生まれ変わった記念すべき第1回目のブログの写真です。 これはある人から送っていただいたものです。我が家ではなかなか育ちません。

 ブログはどうなったのと心配してメールをくれた人がいました。ありがたいことです。28日に投稿してから今日(3日)で6日経ちました。4日ごとには必ず更新しようと決めていたので、そんなに遅くなってはいないのですが・・・・。それだけ楽しみにしてくれているのかな。

 今日は久々の休日で、ブログをのぞいたら出なくなっていました。荒らしてしまったのか、失礼があったのかと心配しております、というメールが昨日(6日)届きました。こんな風に言っていただくと涙が出そうです。年をとったのでしょう。こういう感情を抑えられなくなってきました。いずれにしろ、こういう読者の皆さんの言葉に励まされて、なんていうとどこかの雑誌で見た賞をいただいた作家のコメントみたいです。

 これまで使っていたサーバーは不具合が多いそうで、私のブログを管理してしてくれている方の話ではサーバーを変えるそうです。変更には少し時間がかかるとのことですのでお待ちくださいとのこと。うずうずしています。と書いたらけっこう時間がかかりました。私のブログには写真が毎回何枚もあります。それを1枚1枚移し変えると聞きました。膨大な手間がかかっています。ほんとに感謝・カンシャ・かんしゃです。

 これを機会にブログのタイトルを変えます。あまりに平凡すぎて、このタイトルではのぞいてくれる人があまりいないようです。いろいろ考えた末、「おーちゃんの写真紀行」としました。
「おーちゃん」-これまでのブログとの継続性からこの言葉は残しました。やはりあくまでも孫のためのブログ、「おーちゃんのブログ」です。
「紀行」は「旅」です。実際に別の土地に行くこともあれば、生きていること自体が旅だと解釈すれば、上手いことに生活の中で見聞きした全てが私のブログの題材になります。
「写真」は当然実際に撮った私の写真でもあります。できるだけ関連した写真を掲載したいのですが、そうそういつもあるわけではありません。時々メールで写真を送ってくれる人がいるのでそれも掲載します。さも自分で撮ったような顔をして。それでも写真のない時は・・・・・・・。この「写真」という言葉には私が見聞きしたもの、そして考えたものも含むと解釈すれば、上手いことにブログの文章も写真ということになります。
 理由づけがというか、屁理屈というか、こんなにも私は上手だったのか!

 それでは、シーズン2の開始です。

100128 ビオラと女の子

 やっとビオラの花が一輪だけ花を付けているのを見つける。1月に入って花芽があちこちで見られるようになってはいたが・・・やっと。

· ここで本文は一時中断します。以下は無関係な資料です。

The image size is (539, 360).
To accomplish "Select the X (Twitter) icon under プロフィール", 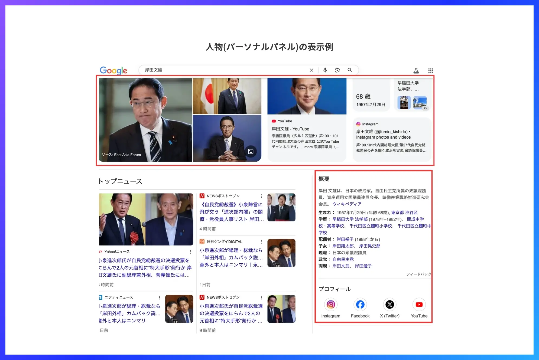I will tap(389, 305).
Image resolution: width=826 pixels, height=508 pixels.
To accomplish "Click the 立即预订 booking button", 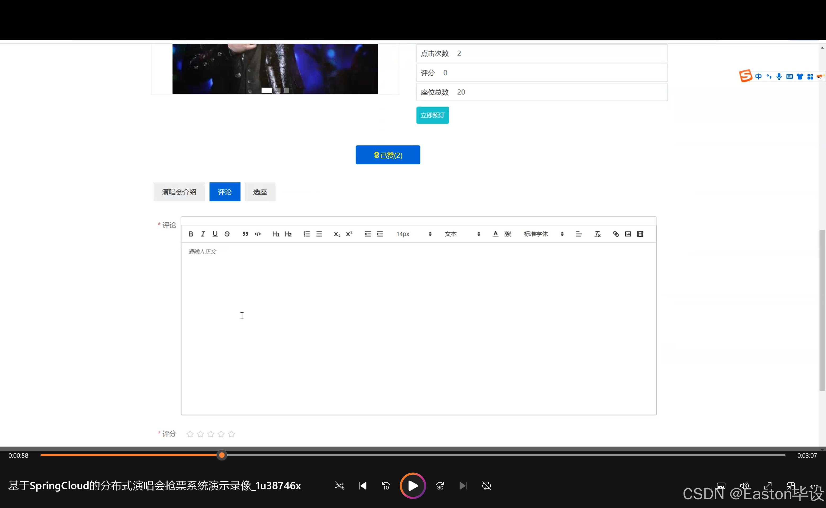I will tap(432, 115).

 一番初めに種を蒔いたのは8月の終わり。これまでだと問題なく芽が出てくるのに、今年はどうしたことかほとんど出てこない。暑さのせいだと勝手に思い込むことにする。9月の終わりになって第2回目の種まきをする。今度は1回目はいったい何だったんだろうと思えるほどに芽が出てしまった。

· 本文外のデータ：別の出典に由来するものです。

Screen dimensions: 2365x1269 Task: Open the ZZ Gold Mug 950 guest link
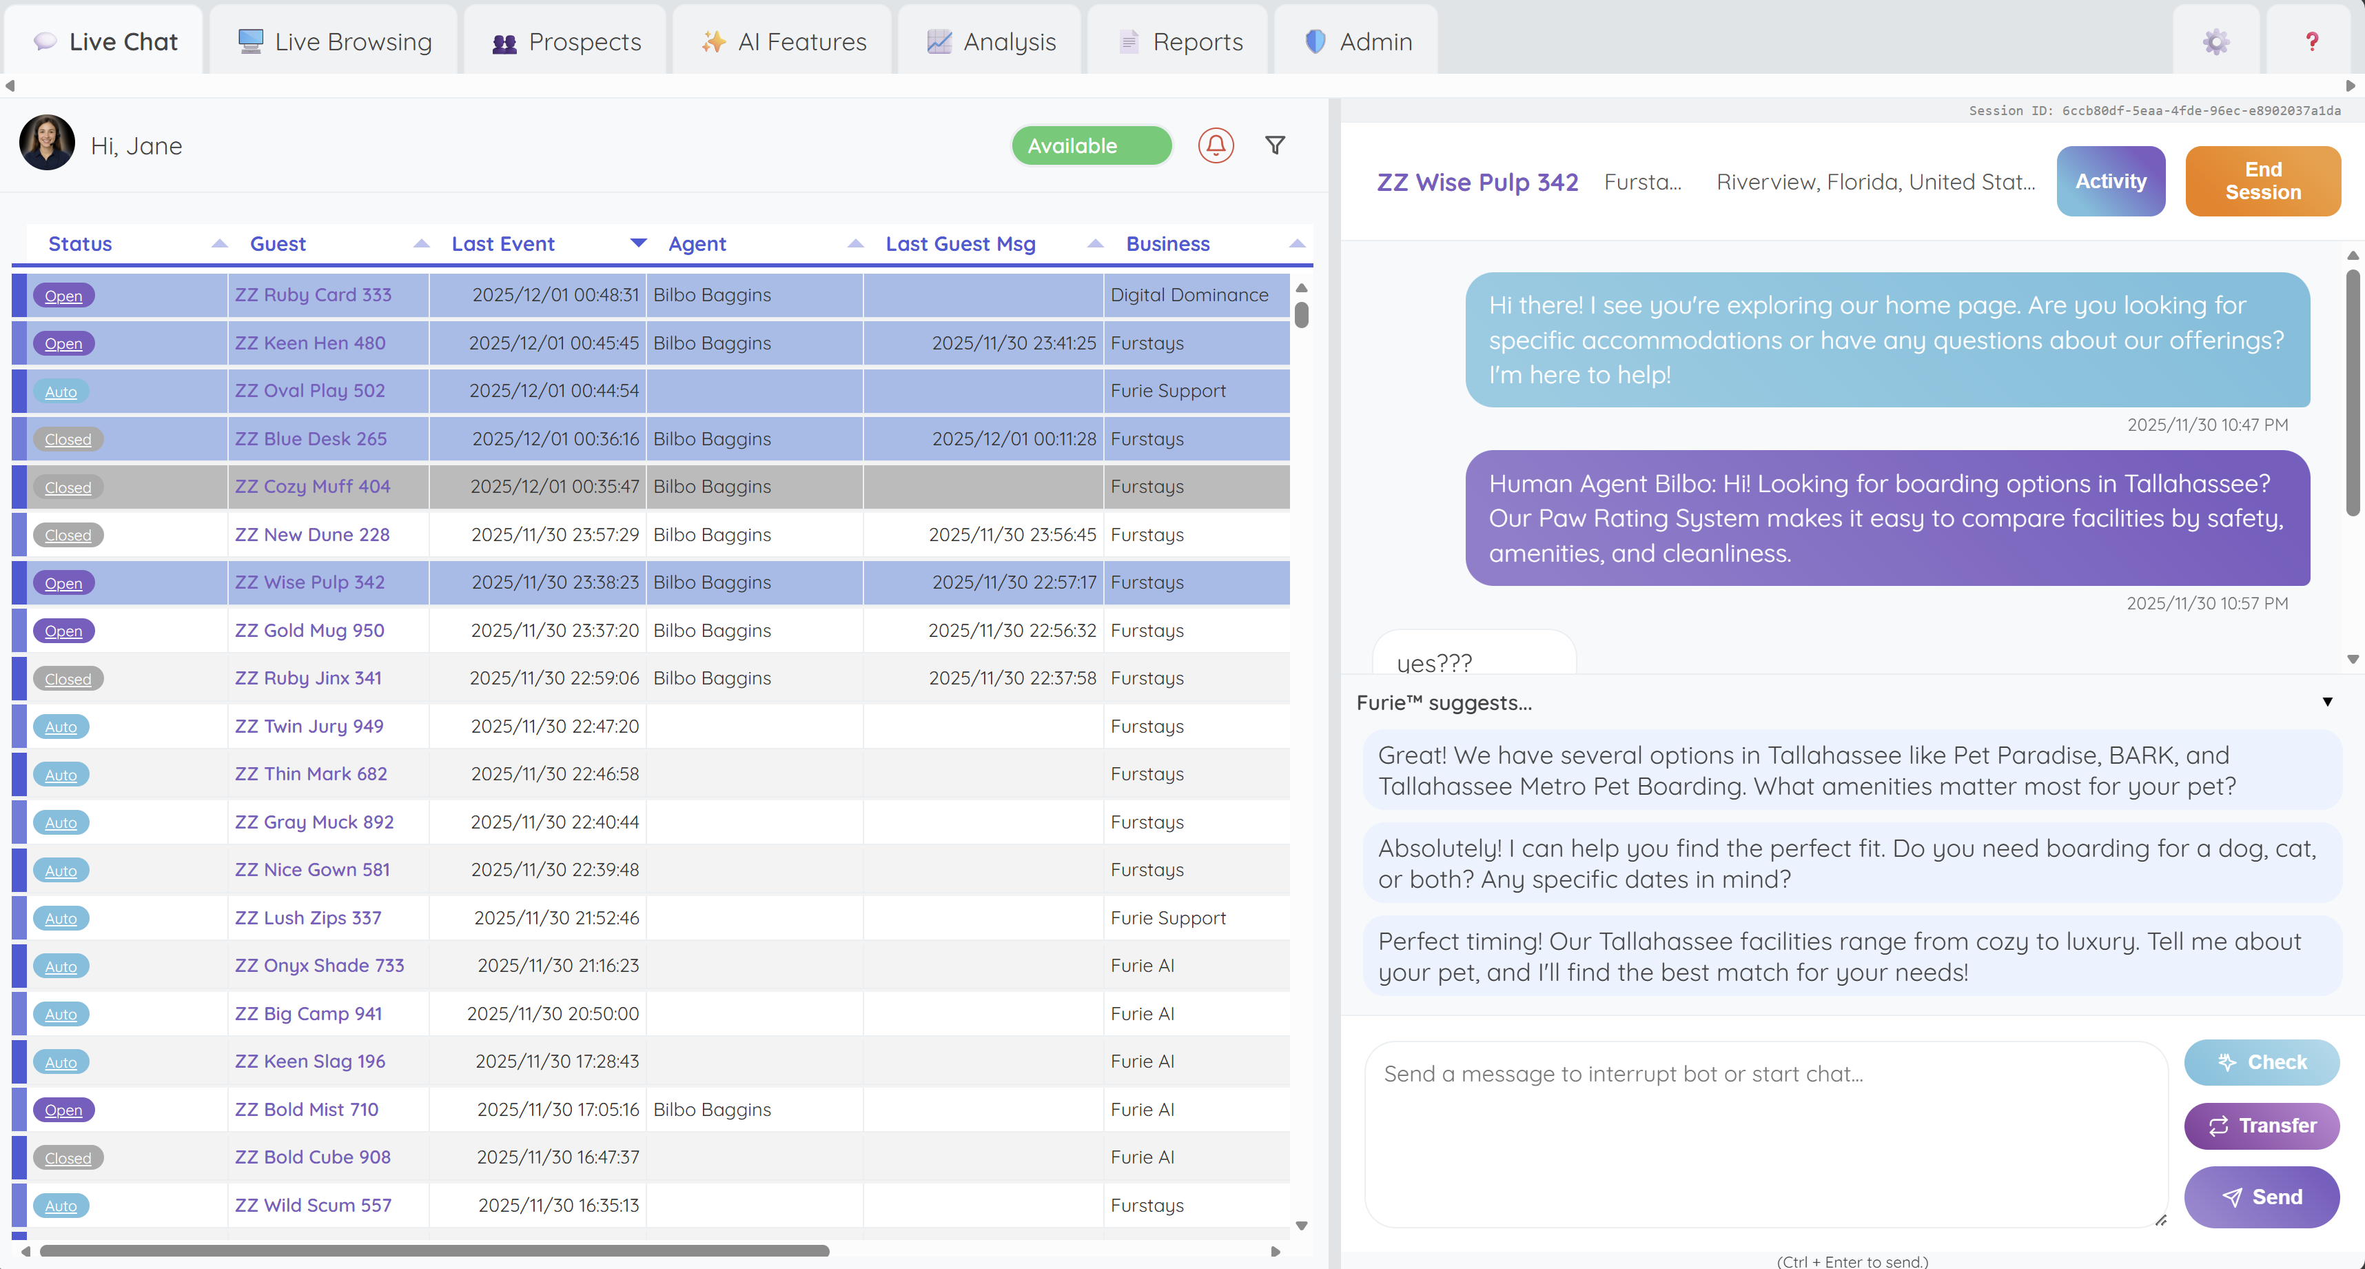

 この原稿は別府ビーコンプラザで行われた「協育」実践フォーラムの会場で書いている。上まで進んだところで休憩となる。1歳を越えたばかりかな、小さな女の子を抱いたお母さんが声をかけてくる。「先生、○○です!」。三光中学校に転勤した時に最初に受け持った学年の生徒である。とすれば、あれから25年は経っている。それでも私だと気がついて声をかけてくれる。抱いている娘に「あのね、お母さんの先生よ」という。こういうところが教師をやった者の醍醐味である。子どものほっぺに触れる。今も人差し指に残る感触がなんとも温かい。

 ビオラに花が咲いたよという報告が全く違う話になってしまいました。